Diarrhea caused by bacterial, viral, and/or parasitic infection represents a significant worldwide healthcare burden. Each year, there are two billion instances of diarrheal disease globally, resulting in nearly two million deaths.1 The World Health Organization estimates that diarrhea is the cause of or is a major contributor to approximately one-quarter of all post-neonatal childhood deaths.2 In the United States, an estimated 1.4 episodes of acute diarrhea occur per person each year.3 Though most cases of diarrheal disease are generally self-resolving and not life-threatening in immunocompetent individuals, certain bacterial and viral infections can result in serious clinical morbidity and even death.

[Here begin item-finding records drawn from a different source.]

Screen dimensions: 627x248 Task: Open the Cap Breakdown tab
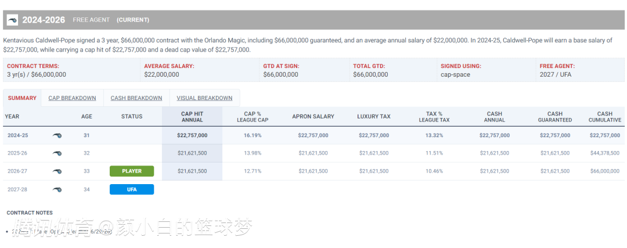[x=72, y=98]
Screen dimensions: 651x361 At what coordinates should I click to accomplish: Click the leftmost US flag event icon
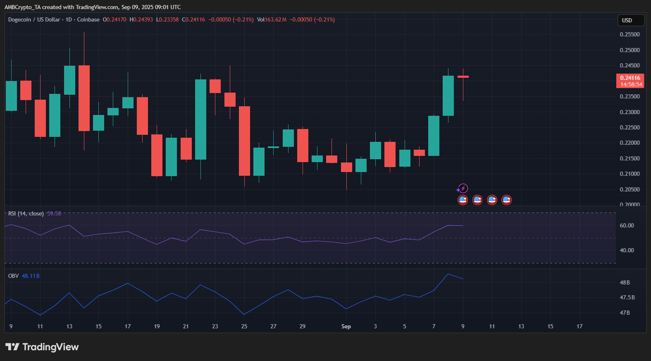(x=463, y=200)
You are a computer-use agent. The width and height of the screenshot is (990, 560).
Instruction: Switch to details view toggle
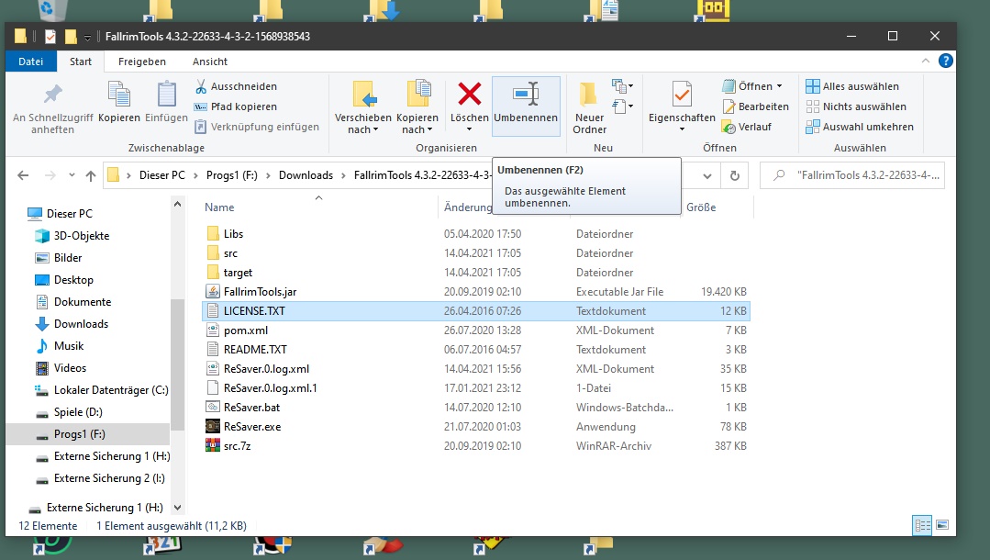pos(921,525)
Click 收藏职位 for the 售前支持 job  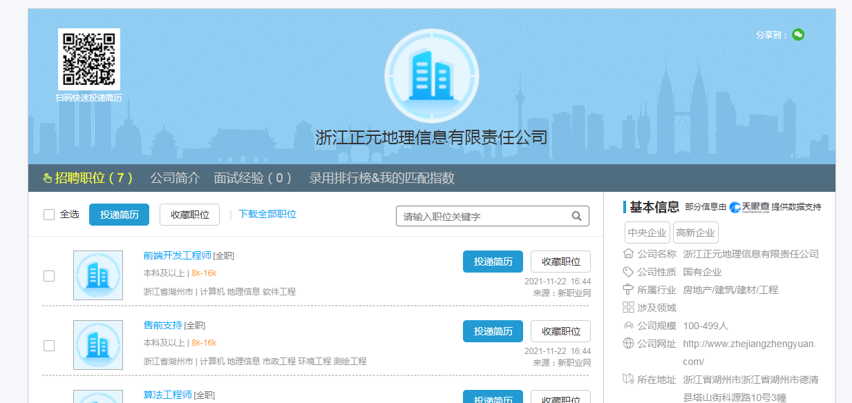[560, 331]
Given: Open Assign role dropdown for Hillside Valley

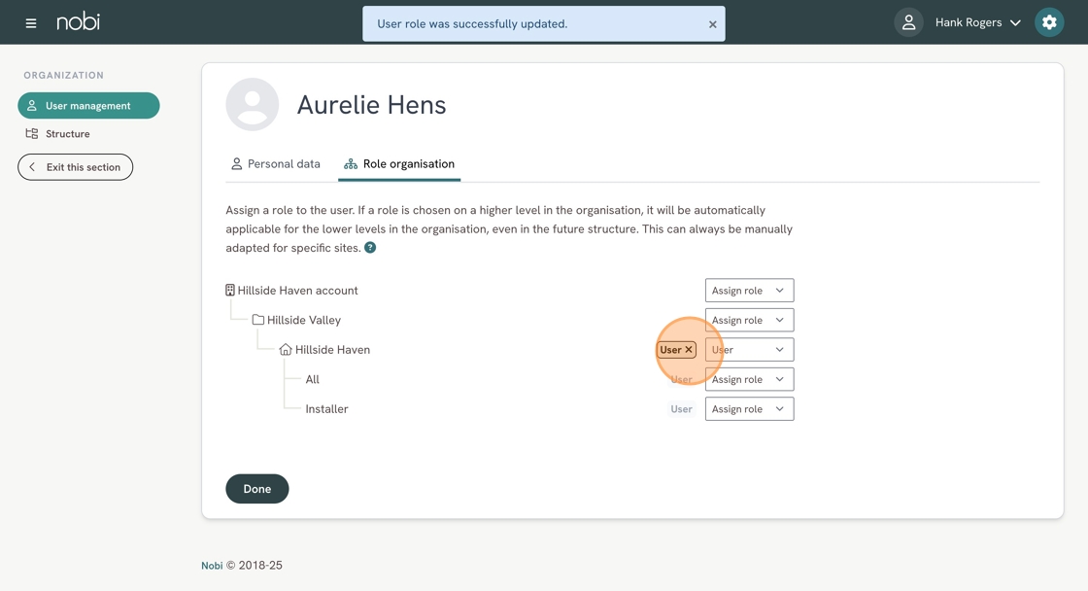Looking at the screenshot, I should point(749,320).
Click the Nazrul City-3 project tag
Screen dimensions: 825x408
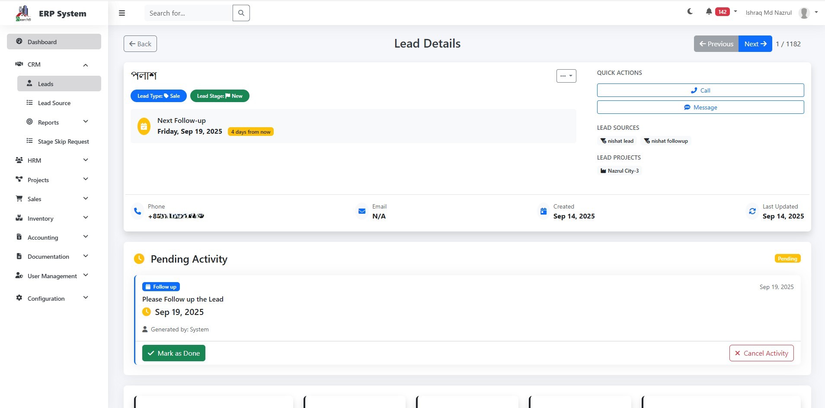tap(619, 171)
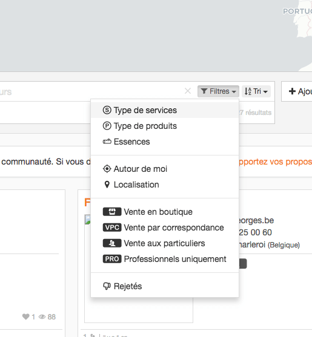This screenshot has width=312, height=337.
Task: Click the shop storefront badge icon
Action: tap(112, 212)
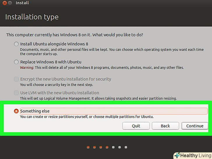
Task: Click the Installation type heading
Action: [32, 17]
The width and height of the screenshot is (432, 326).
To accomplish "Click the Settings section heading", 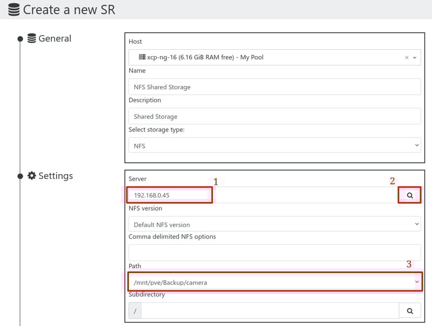I will tap(56, 176).
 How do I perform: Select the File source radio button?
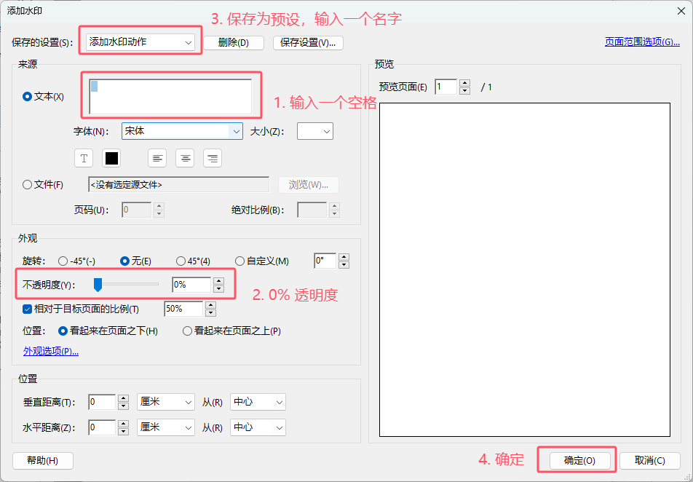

On a high level, diarrheal infection can be classified into two categories based on the source of infection: healthcare-associated diarrhea and community-acquired diarrhea. Healthcare-associated diarrhea is a diarrheal infection acquired within the hospital or in connection with receiving medical care. Clostridium difficile is typically the cause of these infections, which are a major healthcare concern. Community-acquired diarrhea, on the other hand, are those infections caused by environmental enteric bacteria, viruses, or parasites. These infections can be caused by a number of different sources including contaminated food and water sources, and are typically milder in presentation than healthcare-associated diarrhea.
Healthcare-associated c.diff
Healthcare-associated diarrhea caused by C. difficile is a life-threatening disease that remains a major concern of healthcare providers. In fact, C. difficile infection (CDI) is the second leading cause of healthcare-associated infection (HAI) in the United States, behind only methicillin-resistant Staphylococcus aureus (MRSA) infection. In the United States, more than 250,000 CDI occur annually, resulting in 14,000 deaths and a total cost for treatment of $1 billion.4 Recent exposure to antimicrobials is the leading risk factor for development of CDI, as antimicrobials will deplete the normal flora of a patient’s gastrointestinal tract, leaving the patient susceptible to overpopulation with C. difficile if exposed to the bacterium.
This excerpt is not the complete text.